● **What you need to do**
Leave the pictures out and reproduce, exactly, the lines from the one with "The image size is (1411, 840)." through the end of the entries below.
Exercise input START
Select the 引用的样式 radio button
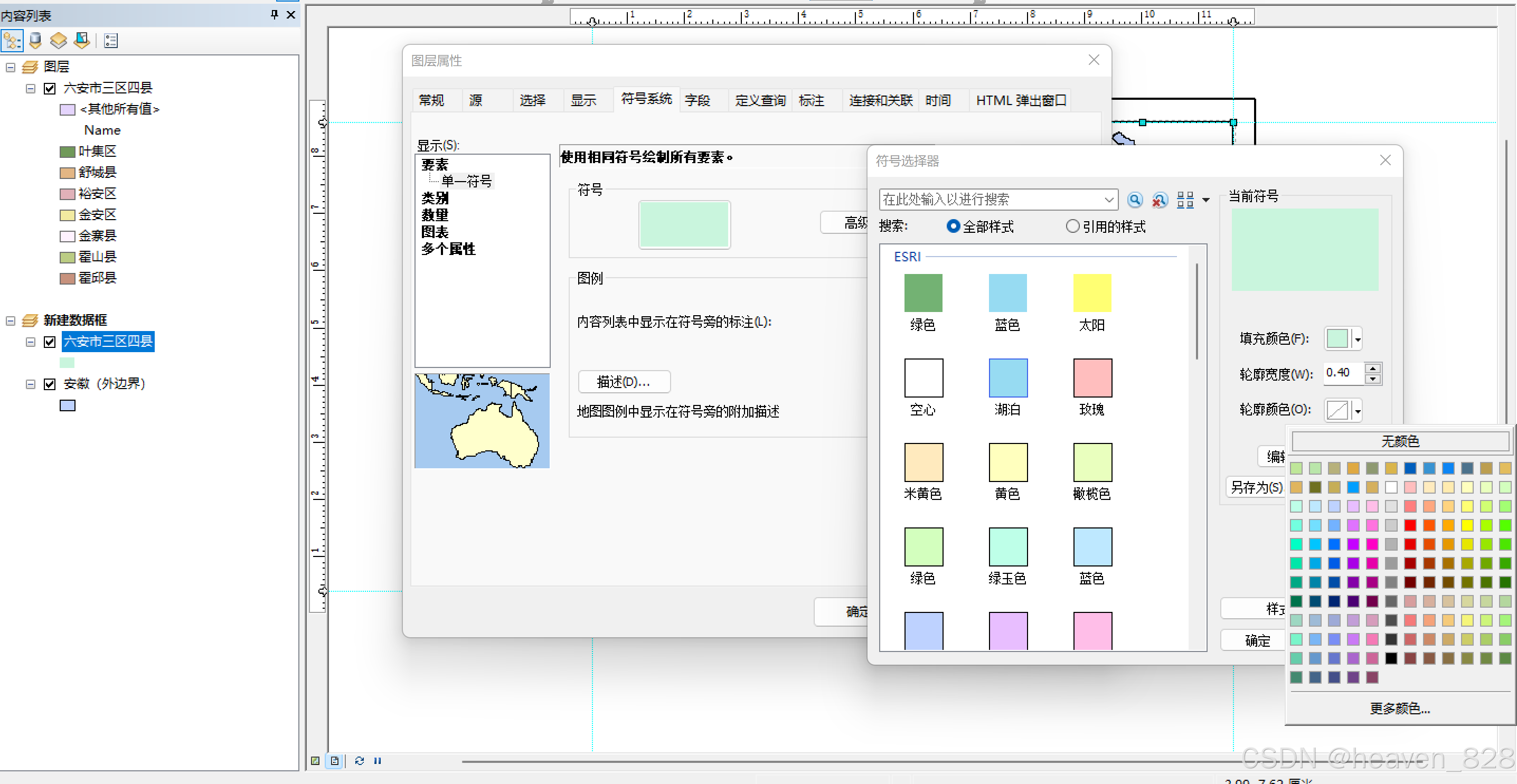The image size is (1517, 784). pyautogui.click(x=1072, y=226)
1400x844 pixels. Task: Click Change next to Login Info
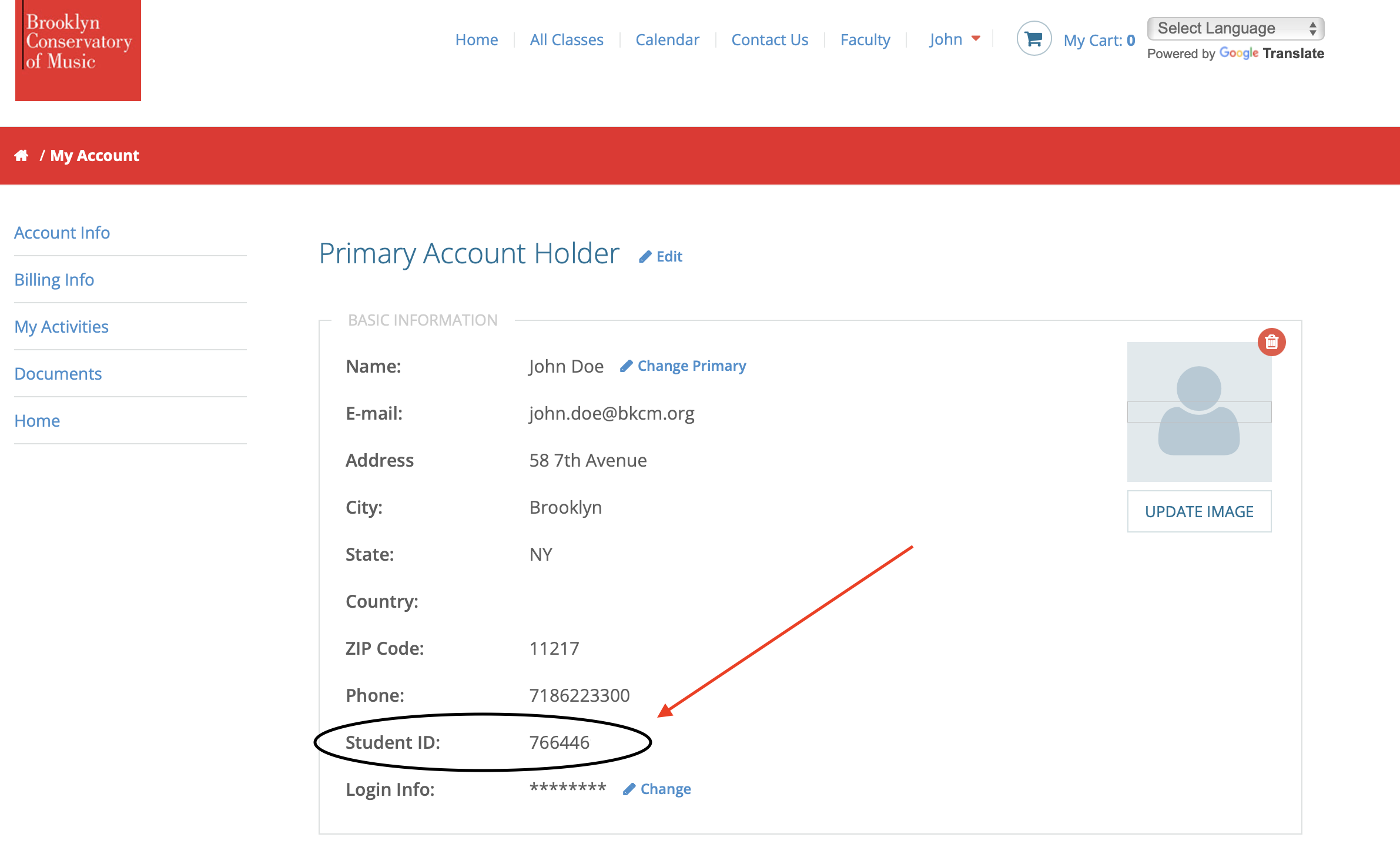657,789
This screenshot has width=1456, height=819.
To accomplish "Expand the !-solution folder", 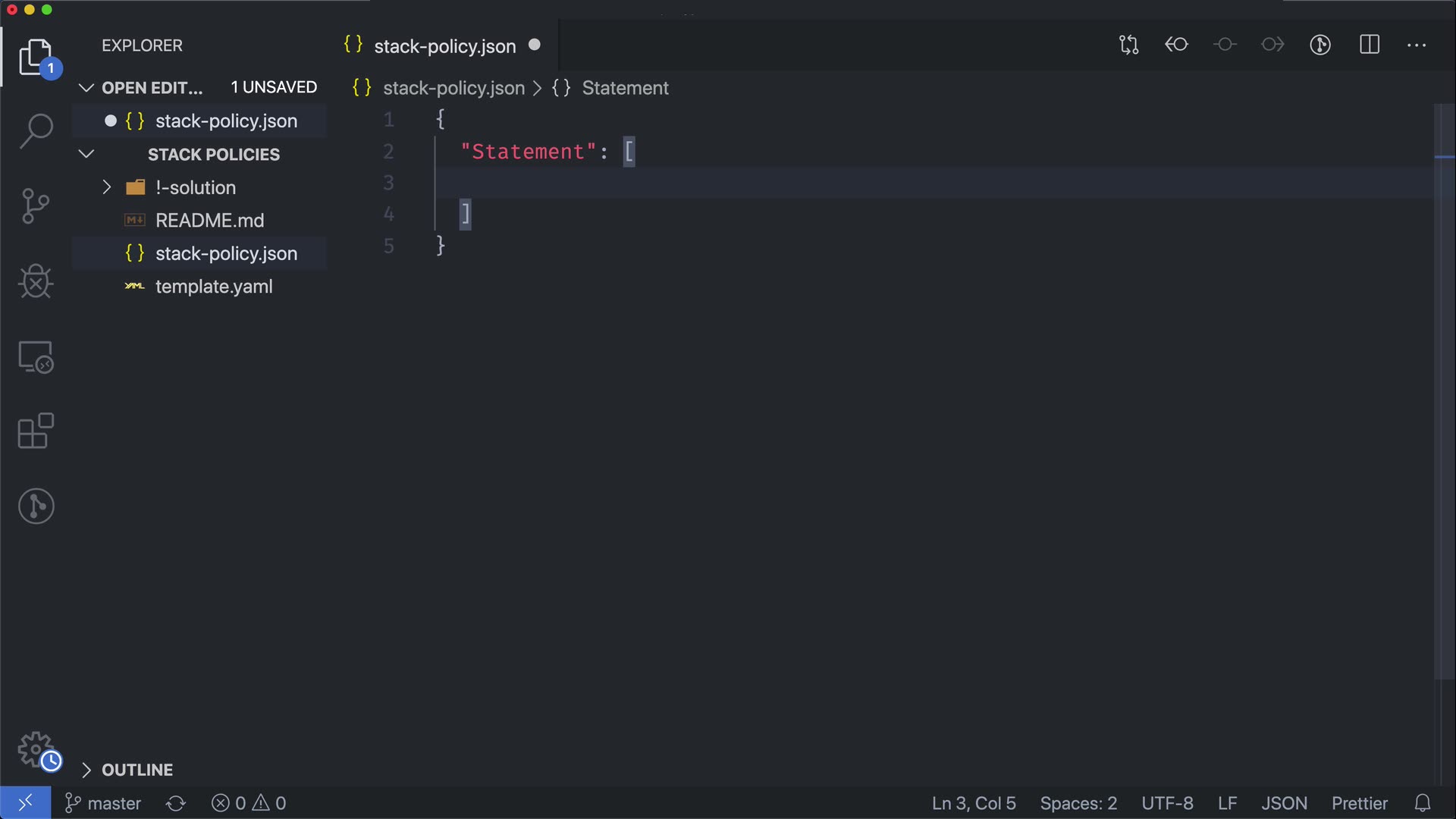I will (107, 187).
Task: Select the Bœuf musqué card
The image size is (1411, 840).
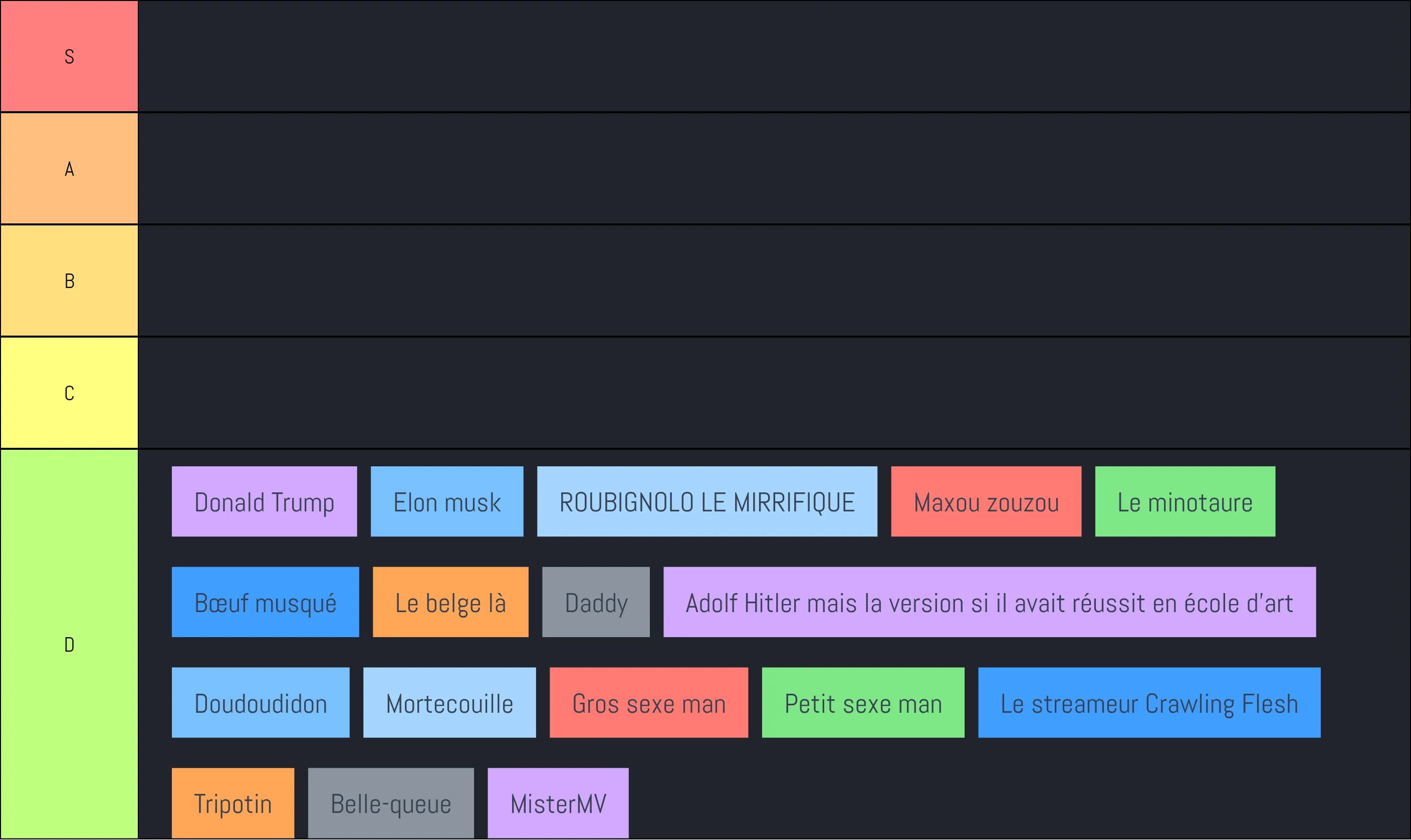Action: (265, 602)
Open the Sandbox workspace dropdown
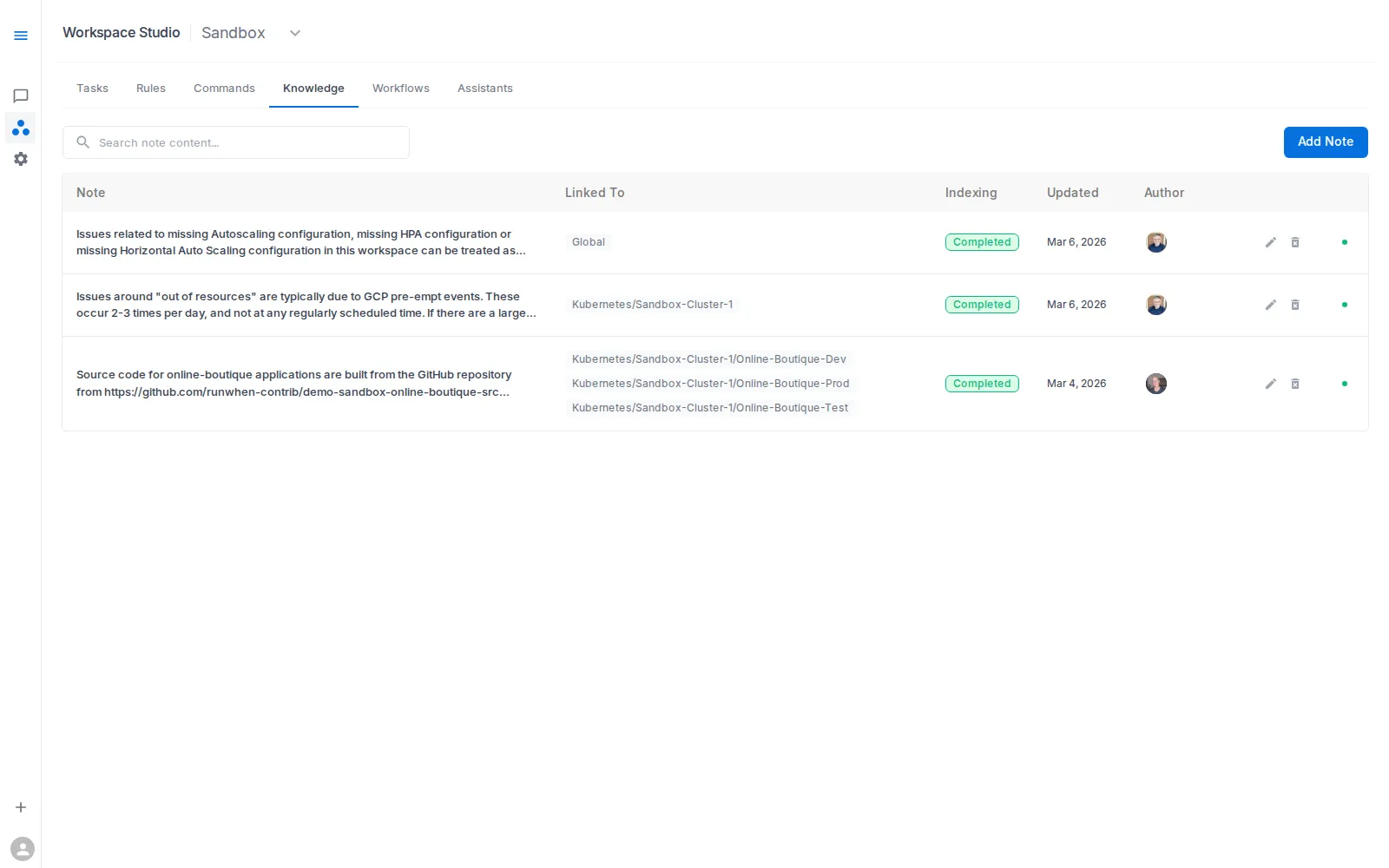1389x868 pixels. pos(294,33)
Exercise input END
● **Result of the exercise**
The image size is (1411, 840).
Action: (265, 602)
Open the Sandbox workspace dropdown
1389x868 pixels. pos(294,33)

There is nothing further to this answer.